Die Tibet-Terrier-Hündin ist wachsam - hier könnte keiner einsteigen, obwohl sie echt freundlich ist. Mich würde sie wohl nicht beschützen, sie ist viel zu sehr überzeugt davon, dass ich alles kann
.
Wachsam ja, Schutztrieb ...naja.
Bemerkenswerte Situation:
Alltägliches Morgengassi um 5 Uhr im "Stadtwald" des verschlafenes Speckgürtelstadtteils.
Alle Hunde offline. Durch diesen Wald konnte man auch zur S-Bahn gelangen.
Eines Morgens befand ich mich auf diesem Weg, als ein wirklich komischer Typ Richtung Bahn ging, mich aber beobachtete. Ich also abgebogen auf einen Nebenweg. Er auch 
Hunde weiter offline, weil ich nicht sicher war, wie schnell wir evtl. weg müssen.

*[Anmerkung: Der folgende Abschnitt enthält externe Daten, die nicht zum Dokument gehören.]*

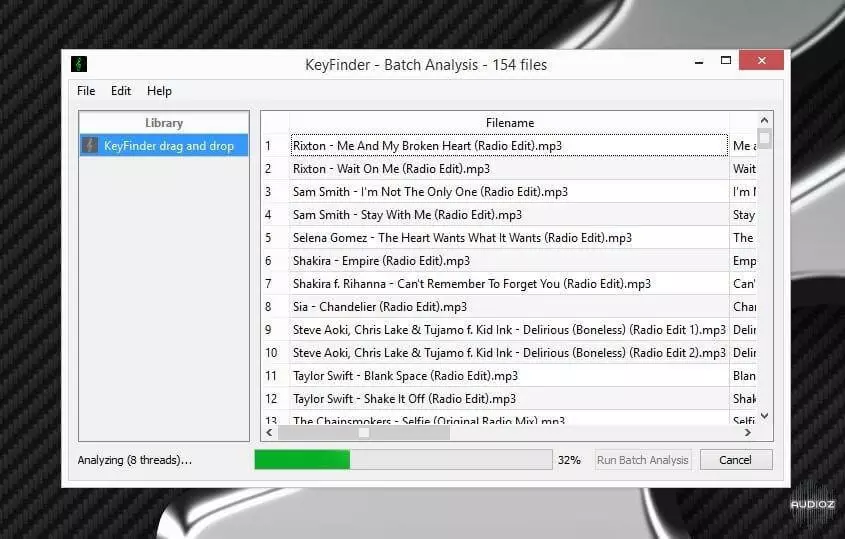Click the Run Batch Analysis button
The height and width of the screenshot is (539, 845).
coord(642,460)
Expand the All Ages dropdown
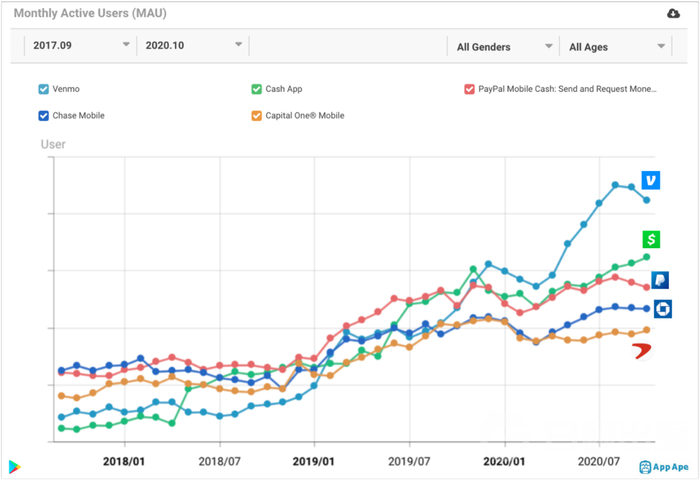Image resolution: width=700 pixels, height=480 pixels. click(616, 46)
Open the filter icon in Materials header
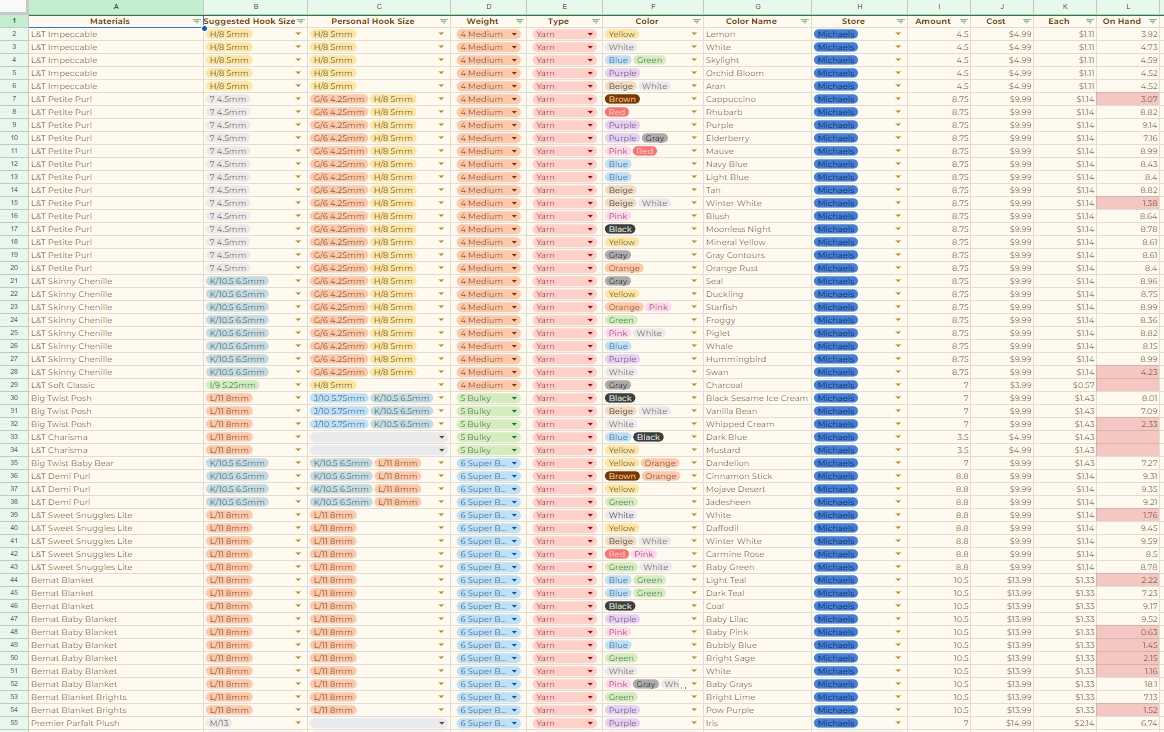 click(x=196, y=21)
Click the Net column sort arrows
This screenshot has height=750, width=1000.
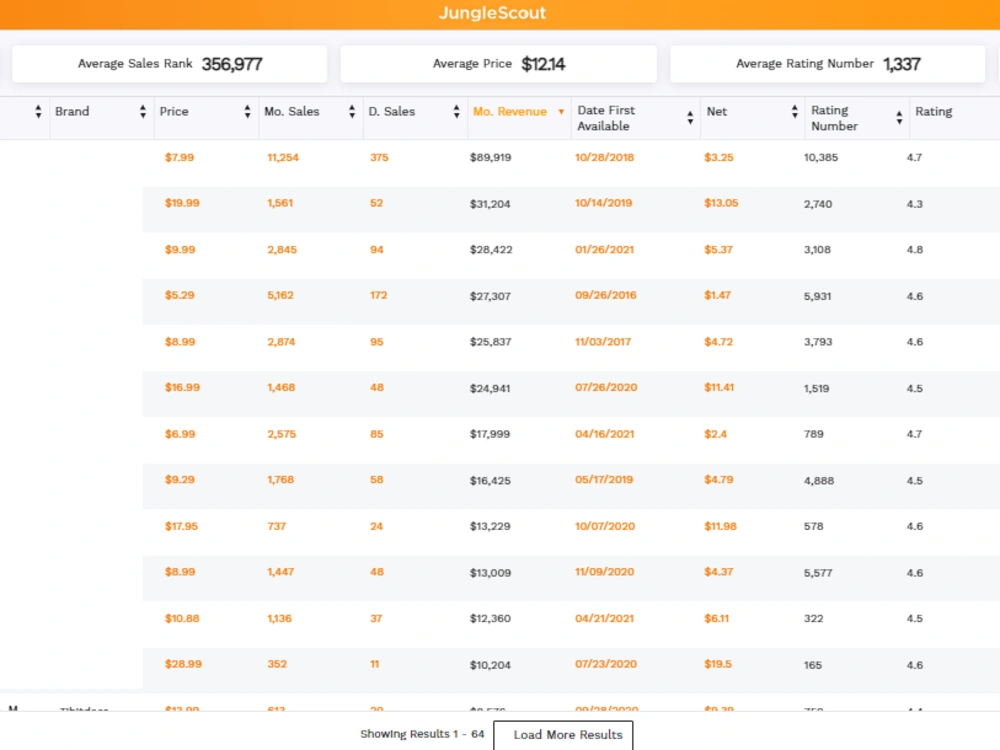(794, 112)
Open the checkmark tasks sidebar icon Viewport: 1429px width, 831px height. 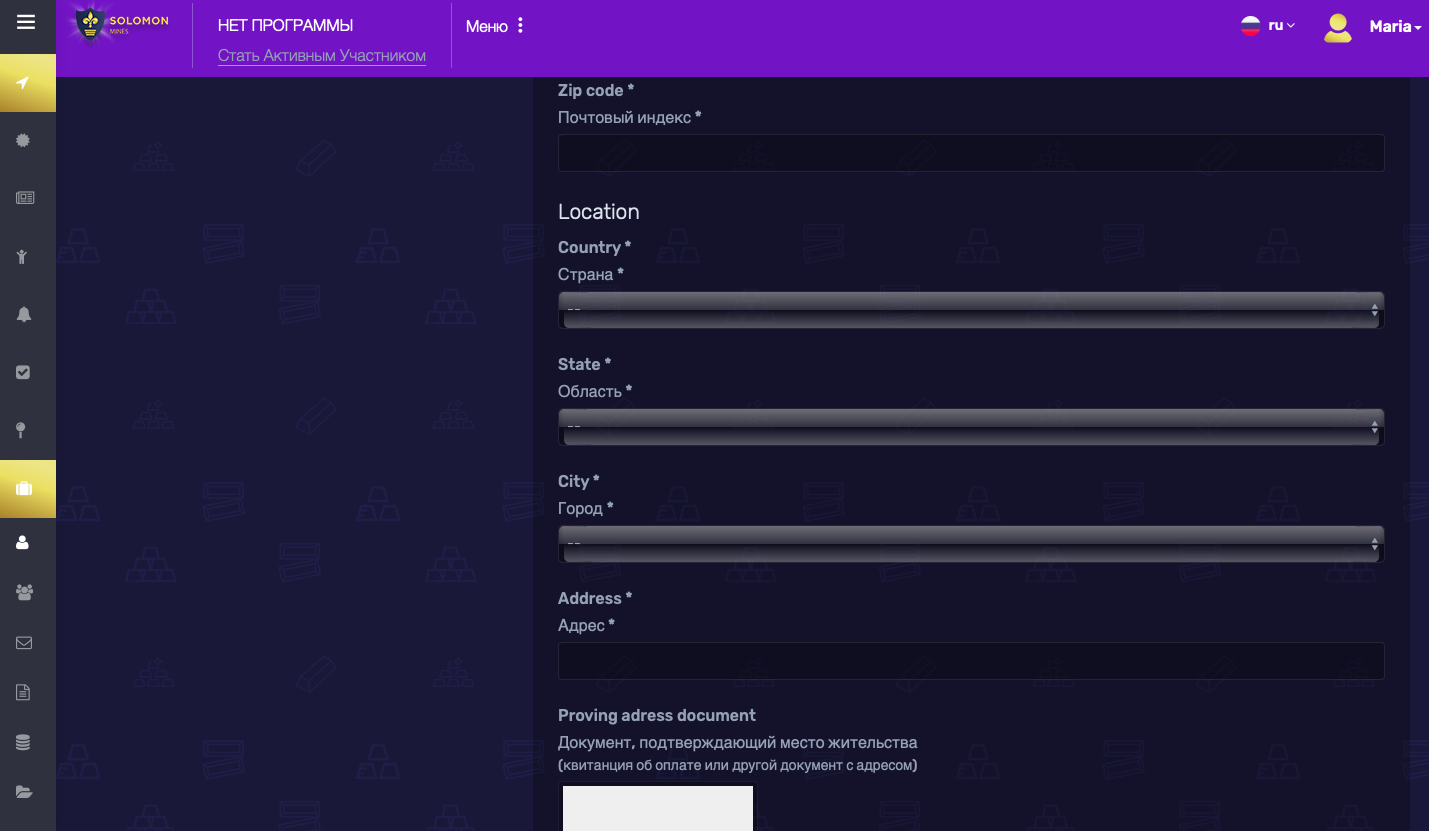click(24, 372)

Malinois eng aufgebaut vor mir, Herderhündin mit erhobener Rute und grollend in die Richtung des komischen Typen, aber nur so ca. 3 m, Tiber Terrier hinter dem Rüden und mir.
Der Typ hat sich dann doch entschieden, nicht weiter in unsere Richtung zu kommen. Gesehen habe ich ihn nie wieder.
Die beiden Spitzohren hatten schnell die Aufgaben typgemäß aufgeteilt.
Meine Erfahrung: Hündinnen melden eher, Rüden werden erst aktiv, wenn es ernst wird.